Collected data
-- Opening Marker --

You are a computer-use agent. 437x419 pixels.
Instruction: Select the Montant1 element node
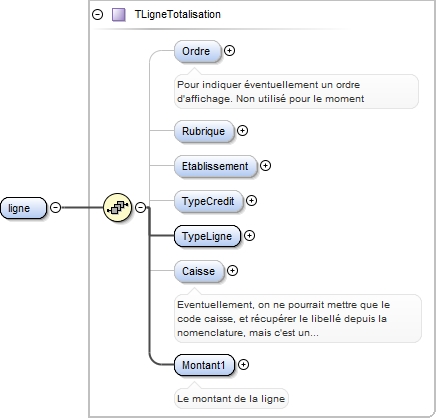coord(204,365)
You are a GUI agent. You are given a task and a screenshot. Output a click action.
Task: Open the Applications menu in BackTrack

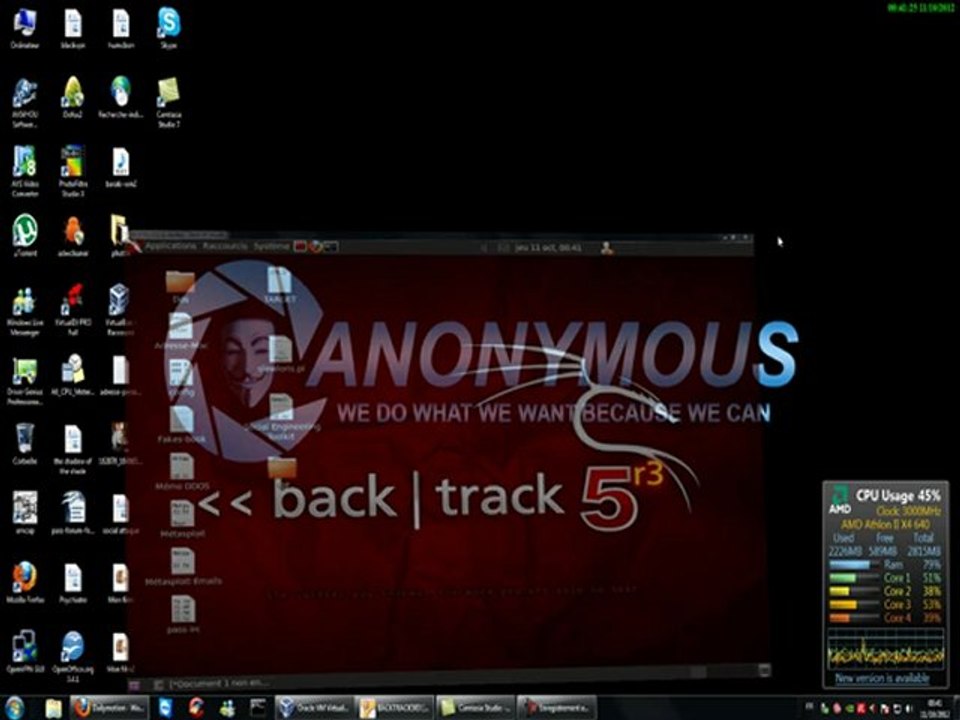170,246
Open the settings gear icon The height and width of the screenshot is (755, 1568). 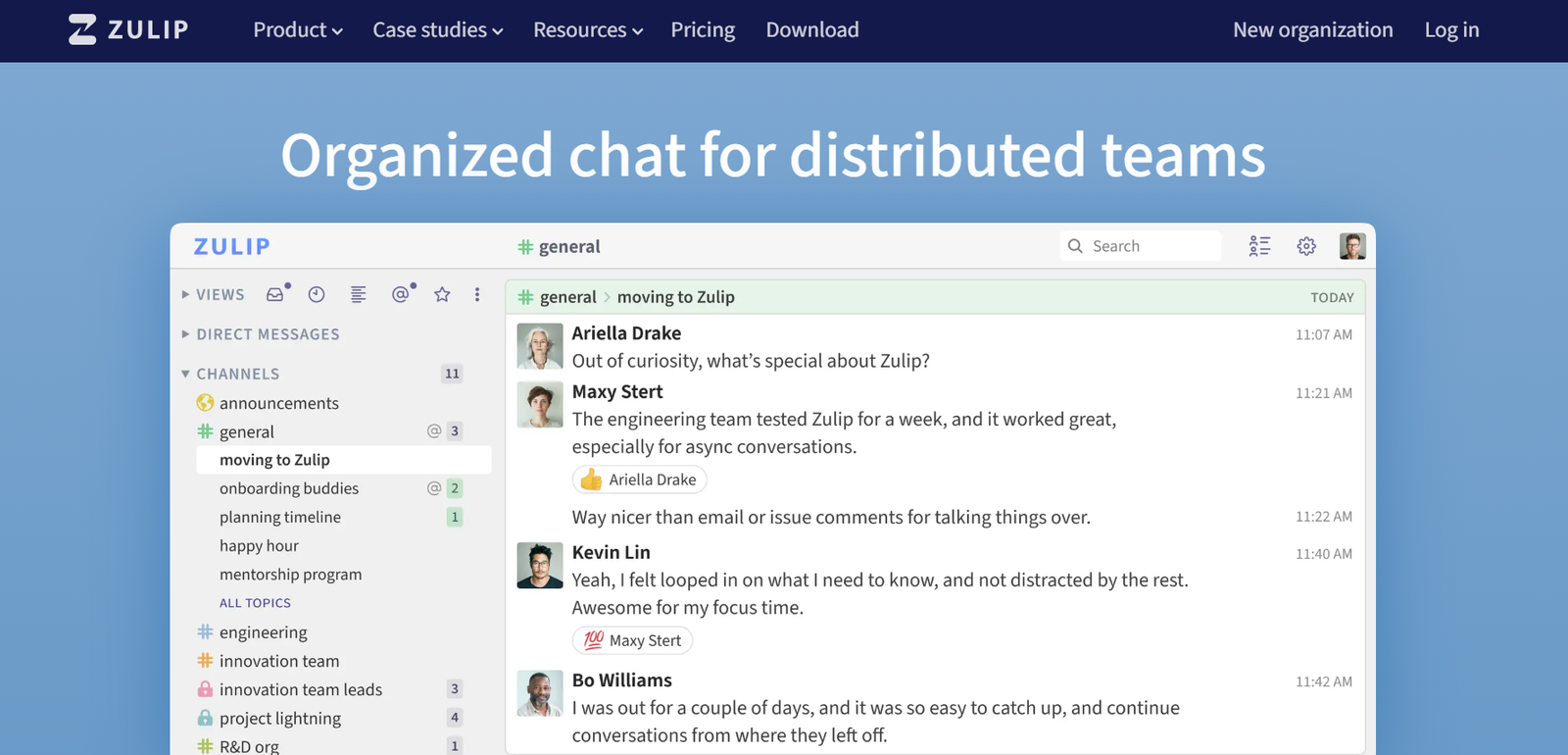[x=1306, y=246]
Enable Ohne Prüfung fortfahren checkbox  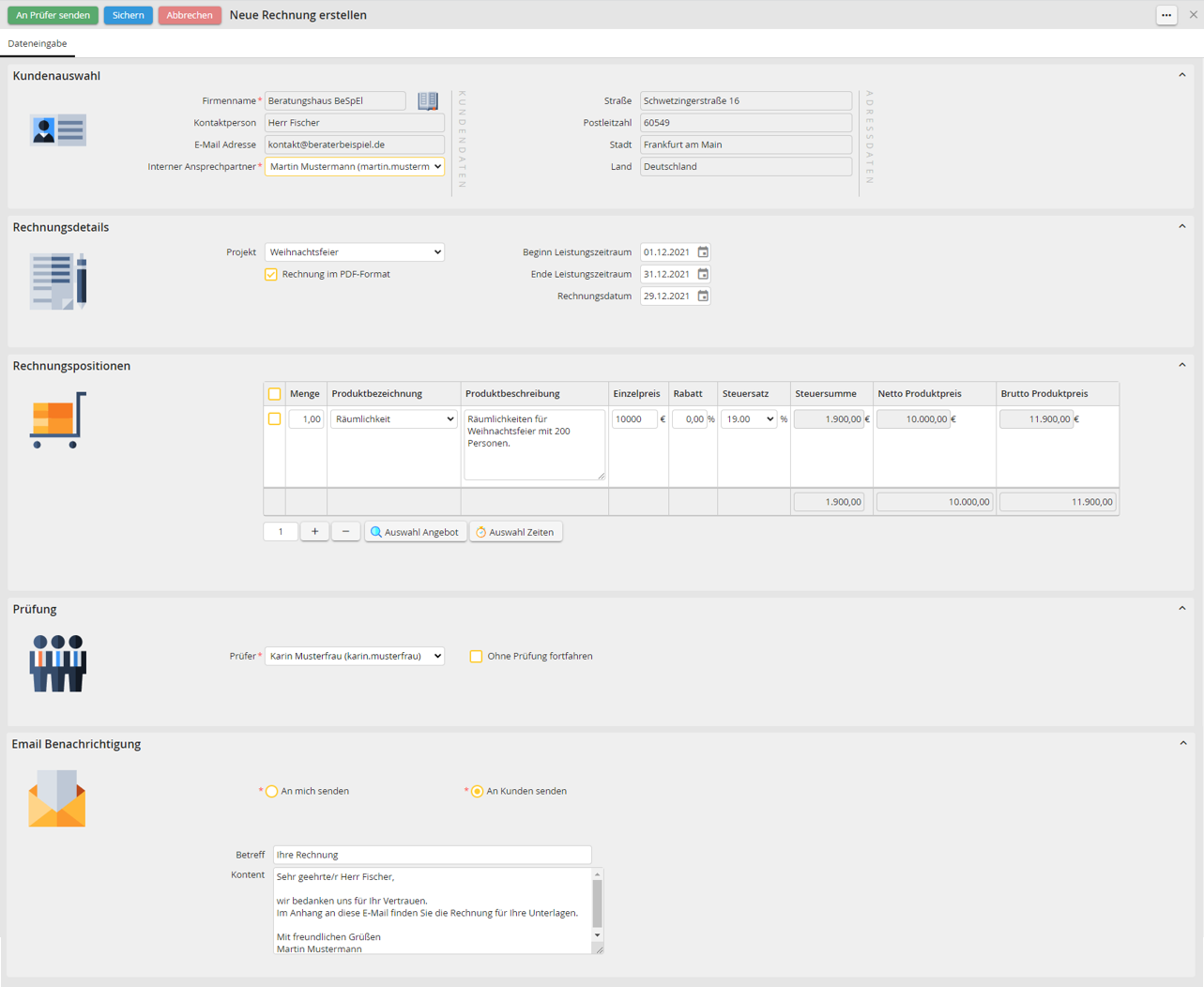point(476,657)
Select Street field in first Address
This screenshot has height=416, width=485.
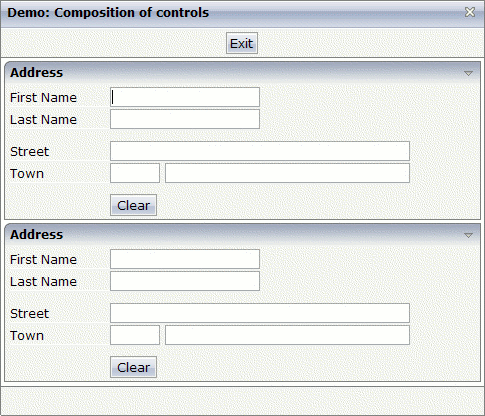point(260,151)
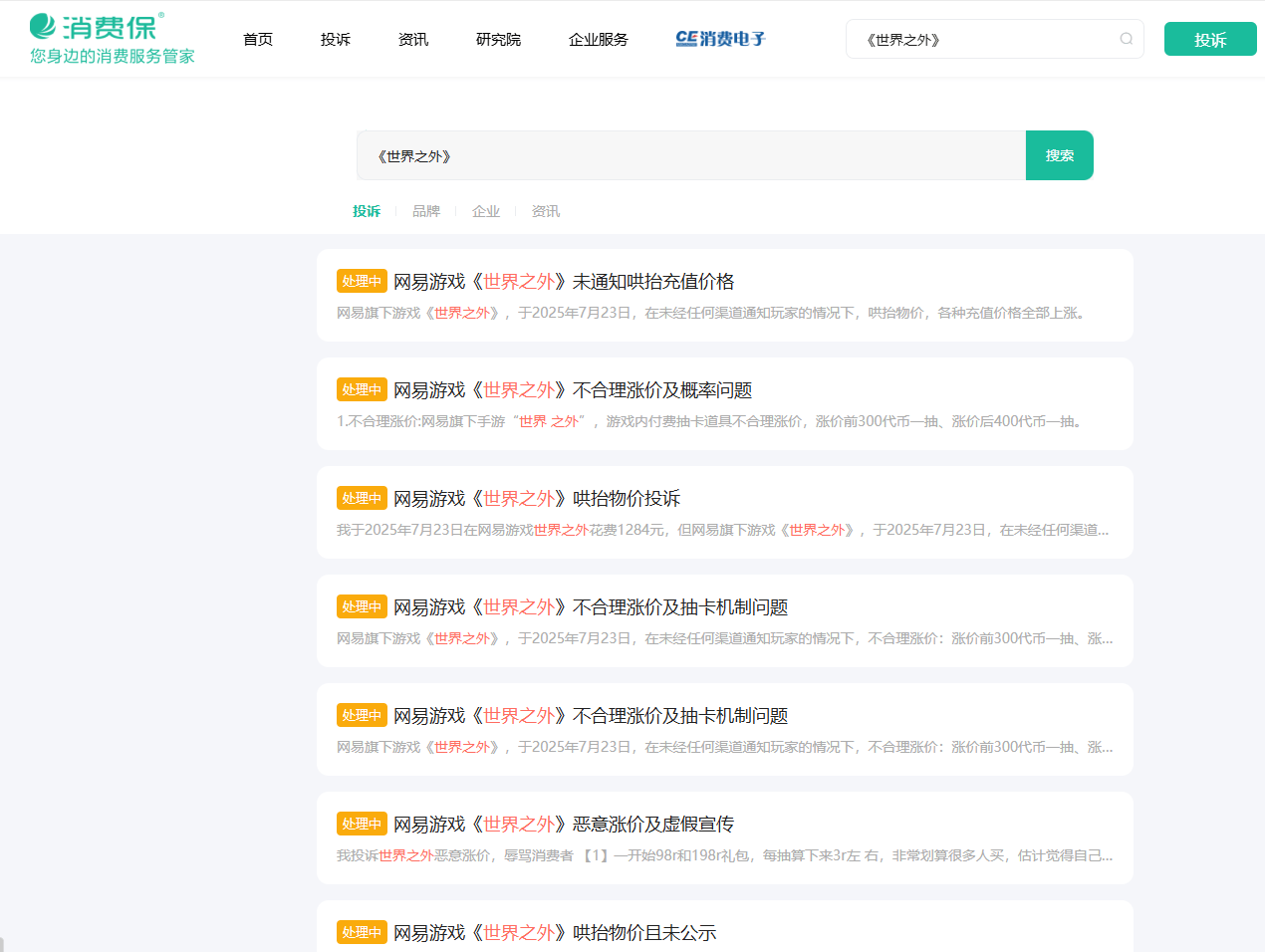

-- Closing Marker --

Requirement - The lines to copy are those in the records above containing the word "agent".

Solution for this problem -
You are a computer-use agent. 437x419 pixels.
You are a GUI agent. You are given a task and a screenshot. Output a click action.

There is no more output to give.